配置优化

1. 禁用危险命令：在Redis配置文件（redis.conf）中，通过 rename-command 指令将 EVALSHA 命令重命名为一个复杂且难以猜测的字符串，甚至可以使用 rename-command EVALSHA "" 来彻底禁用该命令，如果业务不需要使用它。例如：

rename-command EVALSHA abcdef1234567890

2. 设置安全模式：启用 sandbox 模式（Redis 6.0+），该模式限制了Lua脚本的一些危险操作，如文件系统访问、网络访问等。

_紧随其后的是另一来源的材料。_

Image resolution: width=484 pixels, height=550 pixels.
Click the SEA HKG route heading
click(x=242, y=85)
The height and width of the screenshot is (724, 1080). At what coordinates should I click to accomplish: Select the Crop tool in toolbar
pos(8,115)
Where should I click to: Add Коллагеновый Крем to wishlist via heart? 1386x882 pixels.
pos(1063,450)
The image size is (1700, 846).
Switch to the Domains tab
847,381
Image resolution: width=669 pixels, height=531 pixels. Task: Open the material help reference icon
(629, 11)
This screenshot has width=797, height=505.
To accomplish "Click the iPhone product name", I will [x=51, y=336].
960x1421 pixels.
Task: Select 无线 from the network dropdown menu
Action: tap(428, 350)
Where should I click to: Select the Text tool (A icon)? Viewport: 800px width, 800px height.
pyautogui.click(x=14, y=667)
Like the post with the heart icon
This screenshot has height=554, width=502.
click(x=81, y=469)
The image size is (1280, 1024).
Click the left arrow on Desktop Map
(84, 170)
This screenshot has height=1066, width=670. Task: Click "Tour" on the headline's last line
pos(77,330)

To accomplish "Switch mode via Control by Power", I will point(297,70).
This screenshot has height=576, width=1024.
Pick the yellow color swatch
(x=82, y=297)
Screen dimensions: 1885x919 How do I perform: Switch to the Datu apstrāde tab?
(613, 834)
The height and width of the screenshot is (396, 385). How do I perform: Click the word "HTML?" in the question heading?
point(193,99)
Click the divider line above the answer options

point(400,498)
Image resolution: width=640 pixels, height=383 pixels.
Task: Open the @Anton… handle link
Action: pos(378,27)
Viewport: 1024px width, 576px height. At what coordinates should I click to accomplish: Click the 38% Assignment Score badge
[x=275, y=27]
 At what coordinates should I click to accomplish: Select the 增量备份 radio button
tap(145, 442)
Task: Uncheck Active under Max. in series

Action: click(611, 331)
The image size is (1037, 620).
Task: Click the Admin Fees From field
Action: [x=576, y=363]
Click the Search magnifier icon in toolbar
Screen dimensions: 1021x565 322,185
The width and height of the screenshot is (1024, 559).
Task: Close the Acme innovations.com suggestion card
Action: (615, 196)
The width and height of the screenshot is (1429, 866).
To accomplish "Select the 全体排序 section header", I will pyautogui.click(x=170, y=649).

在配置文件中添加：

lua-time-limit 5000 # 设置Lua脚本执行时间限制为5000毫秒
lua-allowed-modules "" # 禁止加载任何Lua模块，进一步限制脚本能力

权限管理

1. 用户认证：使用 requirepass 配置项设置密码，只有通过认证的客户端才能连接Redis服务器并执行命令。在 redis.conf 中设置：

requirepass your_strong_password

2. 细粒度权限控制：Redis 6.0+ 支持 ACL（Access Control Lists）。可以创建不同的用户并为其分配不同的权限。例如，创建一个只允许执行非危险命令的用户：

# 在Redis命令行中执行
ACL SETUSER limited_user on >user_password ~* -@admin -EVAL -EVALSHA # 只允许执行非admin命令，禁止EVAL和EVALSHA命令

日常运维

1. 监控脚本执行：通过Redis的 SLOWLOG 来监控脚本执行情况。可以设置合适的慢查询时间阈值，以便及时发现执行时间过长的脚本，有可能是恶意脚本。在配置文件中设置：

slowlog-log-slower-than 10000 # 慢查询时间阈值为10000微秒
slowlog-max-len 1000 # 慢查询日志最大长度为1000条

2. 定期审计：定期检查Redis日志和执行的命令记录，查看是否有异常的 EVALSHA 命令调用。对于可疑的调用，及时进行分析和处理。可以通过外部工具（如 redis-audit）来辅助审计。
3. 更新与补丁：及时关注Redis官方发布的安全更新和补丁，保持Redis服务器版本是最新的，以修复已知的安全漏洞。